The next days were filled with emergency calls to the agency, frantic meetings with social workers trying to save this placement and sleepless nights worrying this soon-to-be-son could kill our child.
The realization that we could not accept this child, we could not save this child too, was just agonizing to endure. The social workers told me to make his last couple days with us a dream. So I did.
As Jake went to school, I took him to swimming lessons, out to lunch and to all the Smithsonian museums. I gave him the life he could have had.
He saw dinosaurs, ate the finest foods and tried to bond while my fear and anger just built the wall high and higher.
“Momma, do you still want me?”
“Momma, where will I go to school?”
“Momma, do you love me?”
I don’t know where I found the strength to come up with the answers I did or how I survived those few days, but all questions were answered the same, in mono-tone while slowly dying.
“We have to see what the future holds buddy.

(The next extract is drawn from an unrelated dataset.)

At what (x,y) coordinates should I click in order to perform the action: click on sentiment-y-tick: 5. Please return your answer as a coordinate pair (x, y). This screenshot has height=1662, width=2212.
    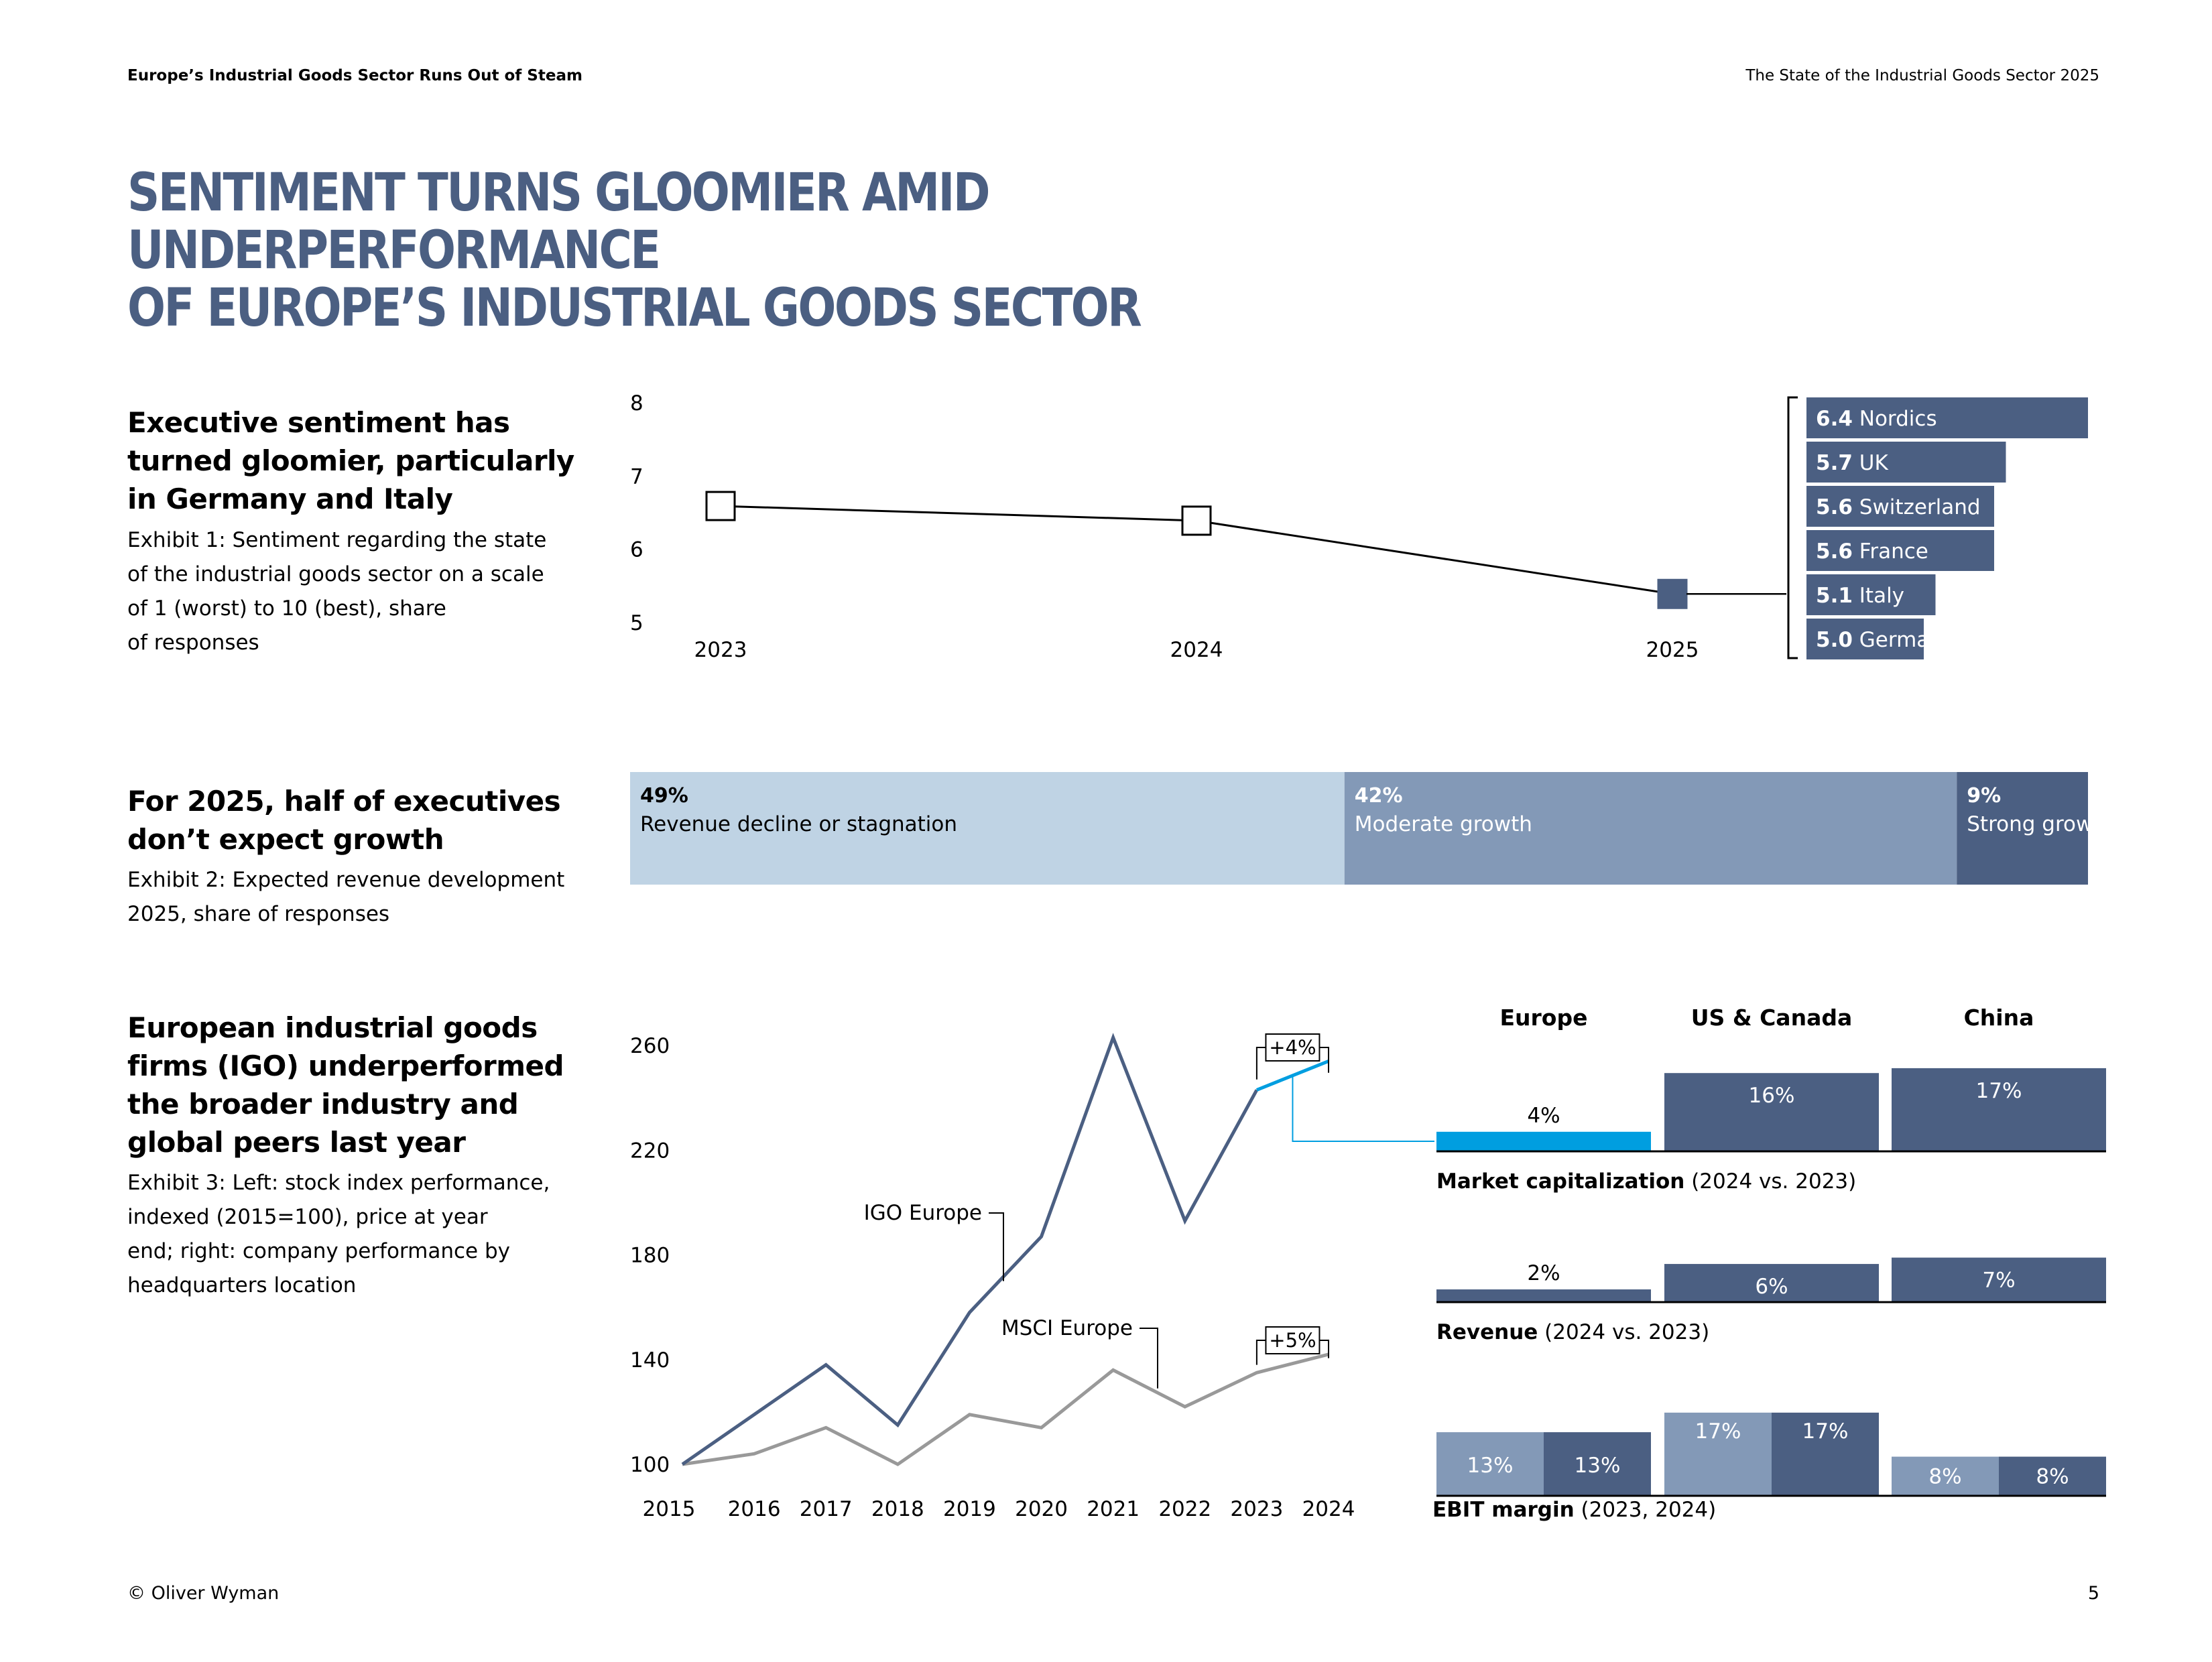
    Looking at the image, I should click on (636, 623).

There’s a lot more work to be done. Of course we’d love to have you, but I don’t know if this is the best fit. I need to talk to Chris and your social worker.”
Chris has the awful task of having to fly with him back home, pretending the entire time. We could not stand the thought of crushing this child, but we also could not risk putting Jake in danger.
The guilt from deciding not to adopt this second child who was nearly ours still eats at me today. We were not the first family to reject him and the trauma of our denial likely is what’s keeping him out of the foster care system. He has not been stabilized enough to re-enter the “available for adoption system” and will likely age-out one day. I have no idea what his future holds.
I rejected him. I carry this with me almost like living with a hole in my heart. What could have been…
Most days I’m good and he doesn’t cross my mind. I can convince myself we did what we needed to do to protect our family.
But once a month, I go to the mailbox and there’s the Lego magazine addressed to him. My heart sinks, my mind wanders and soul aches for another son. A confidant for Jake, a role model and a guaranteed friend.
I’ve cancelled the subscription…
Jake’s has been stopped.
But this painful reminder still appears in the mail of how we saved one child but lost another.